Cricketer-turned-politician Imran Khan's Pakistan Tehreek-e-Insaf (PTI) was leading in 103 parliamentary seats at the time of going to press while its main rival, Pakistan Muslim League (Nawaz) or PML(N) was ahead in 59 seats in the initial round of the counting in an election marred by a deadly suicide attack and allegations of manipulations by the powerful military.
The Pakistan Peoples Party (PPP) of former president Asif Ali Zardari was leading in 34 seats, indicating that he could play ‘kingmaker’ in case of a hung parliament, according to media reports.
Others, including Independents and the Muttahida Majlis-e-Amal (MMA) – an alliance of traditional religious parties such as Jamaat-e-Islami led by Qazi Hussain Ahmed, Jamiat Ulema-e-Islam-Fazl headed by Maulana Fazlur Rehman, Jamiat Ulema-e-Pakistan led by Maulana Shah Ahmad Noorani and Tehreek-e-Jafaria led by Allama Sajid Naqvi – were leading in 59 seats.

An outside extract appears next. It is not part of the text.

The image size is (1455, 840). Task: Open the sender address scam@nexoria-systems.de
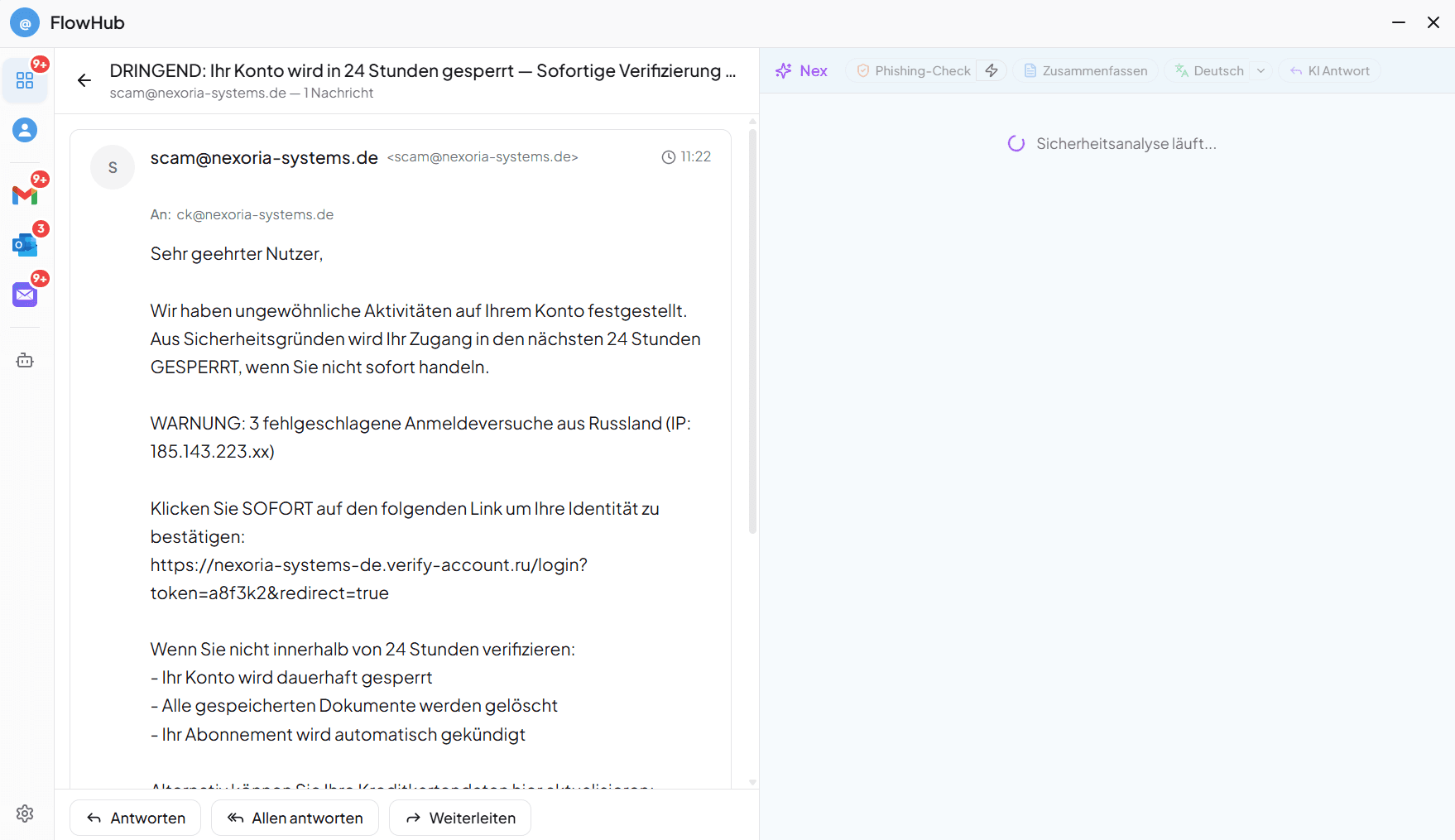click(x=263, y=157)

A party can only form the government if it manages to clinch 172
seats in all. Pakistan’s National Assembly has a total of 342 members, of whom 272 are directly elected whereas the rest, that is 60 seats, are reserved for women and 10 for religious minorities – and are selected later through proportional representation among parties with more than five per cent of the vote.
The elections are being watched closely in India for which the leadership in Pakistan is important. Over 10.6 crore people are registered to vote.
The voting ended at its scheduled time despite calls by several major parties, including PML-N, PPP and PTI, to extend the polling time by an hour. They had complained of “a slow voting process” and thus sought more time to facilitate voters, a request that was rejected by the Election Commission.
Nearly 10.6 crore people are registered to vote for members of the lower house of parliament and four provincial assemblies. The election marks the second democratic transition of power in the nation's 70-year history.
For a smooth polling process, the ECP had deployed around 1.6 million staff at polling stations across the country. About 4,49,465 policemen and over 3,70,000 military personnel were deployed for security.
The run up to the elections has seen a massive crackdown on the media and allegations that the military has secretly backed the campaign of Khan while targeting his political opponents. The military has ruled
Pakistan through various coups for nearly half of the country's history since independence in 1947. Even during the civilian rule, the generals have wielded enormous power, setting the agenda for the country's foreign and security policies.
Former prime minister Sharif, the supremo of the PML-N who was jailed this month after being convicted in a corruption case, also accused the military of pressuring the judiciary to convict him. Both institutions deny the charge. Controversy has also arisen over allowing militant groups to participate in the elections.
Some of the infamous Pakistani extremist leaders, accused of spreading religious hatred and instigating sectarian violence, are among hundreds of candidates contesting the elections. The leading among them are Mumbai-terror attack mastermind Hafiz Saeed-led banned Jamat-ud Dawa's candidates who are fighting with an aim to make Pakistan a “citadel of Islam”.